* **Work required**:
Copy every line from the one that holds "Screen dimensions: 1456x819" to the end of the records below, exactly and with nothing else, but without any pictures.

* **Records provided**:
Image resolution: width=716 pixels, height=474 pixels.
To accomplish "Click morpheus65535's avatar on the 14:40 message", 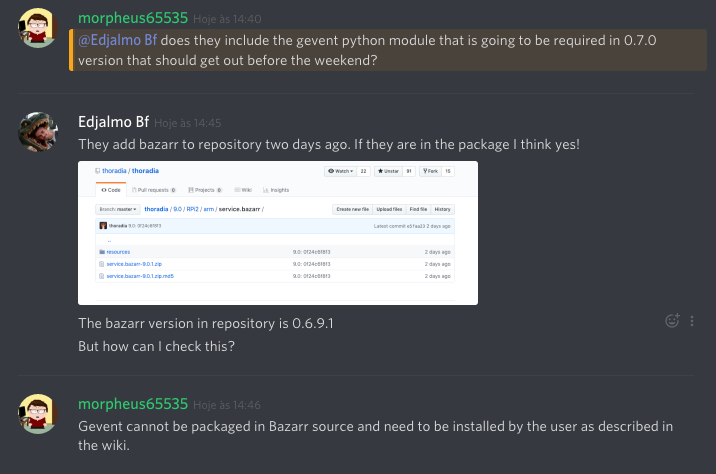I will pos(38,27).
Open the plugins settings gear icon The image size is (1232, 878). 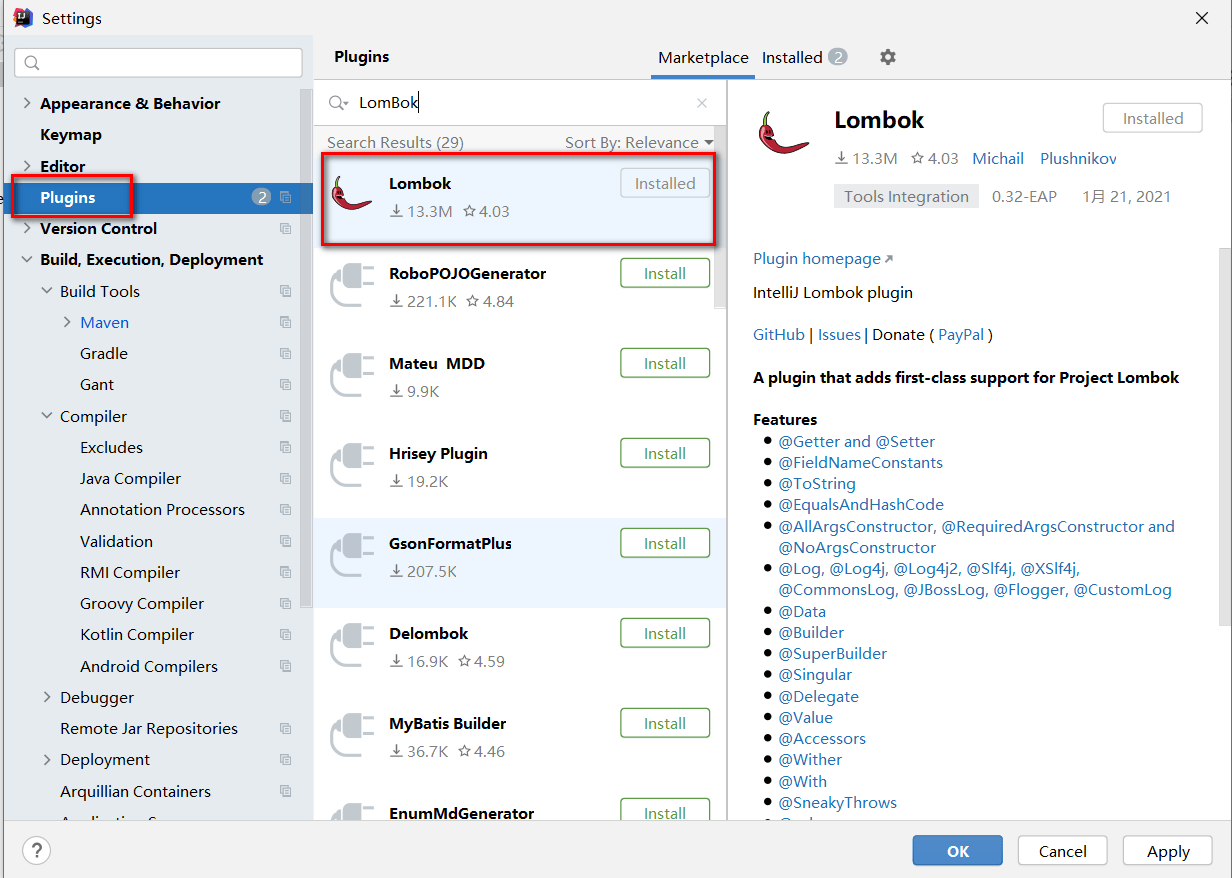[x=888, y=57]
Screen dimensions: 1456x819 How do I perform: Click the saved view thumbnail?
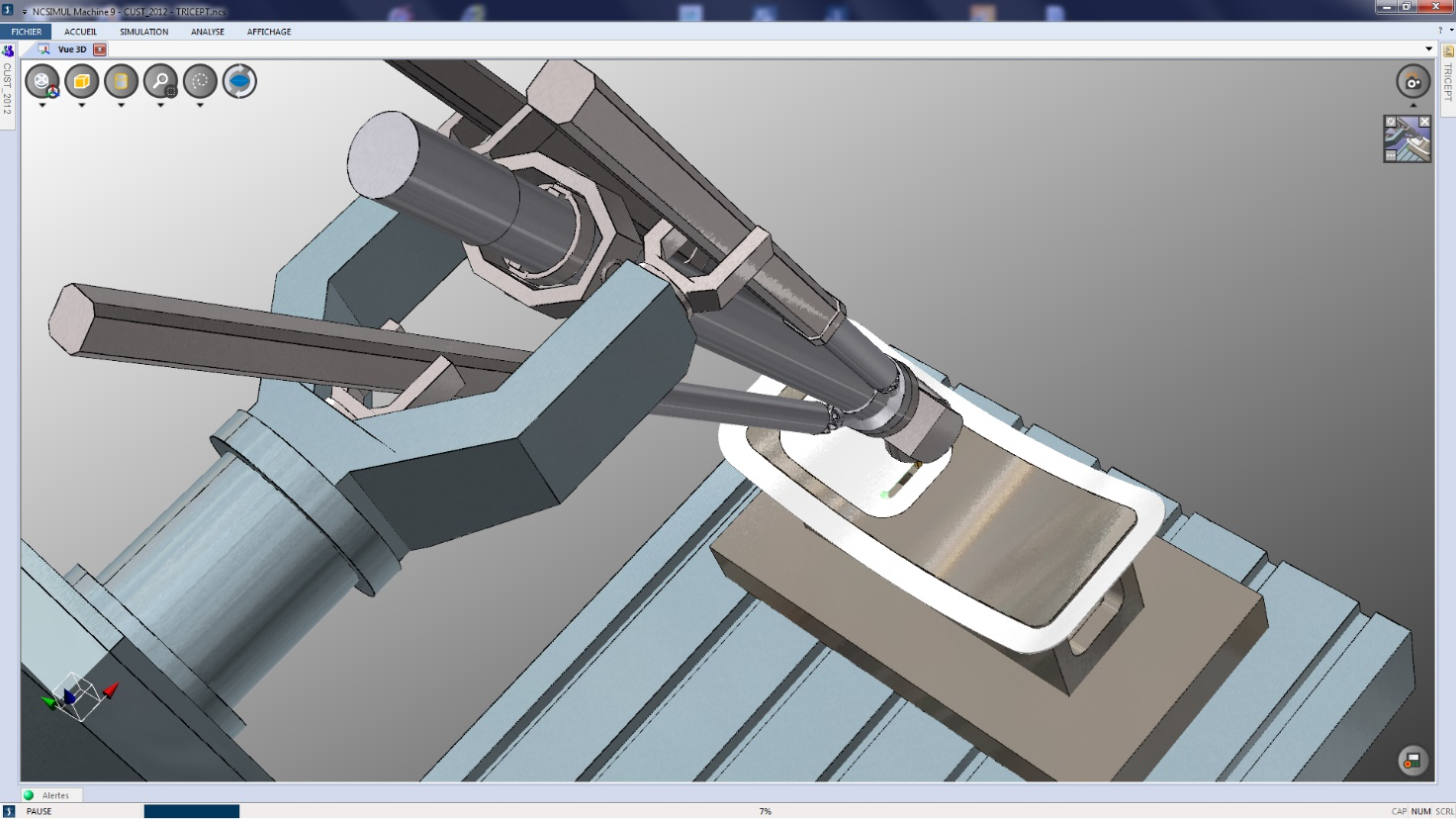click(x=1408, y=139)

* **Reply to the exercise**:
Screen dimensions: 1456x819 How do I perform: Click the saved view thumbnail?
click(x=1408, y=139)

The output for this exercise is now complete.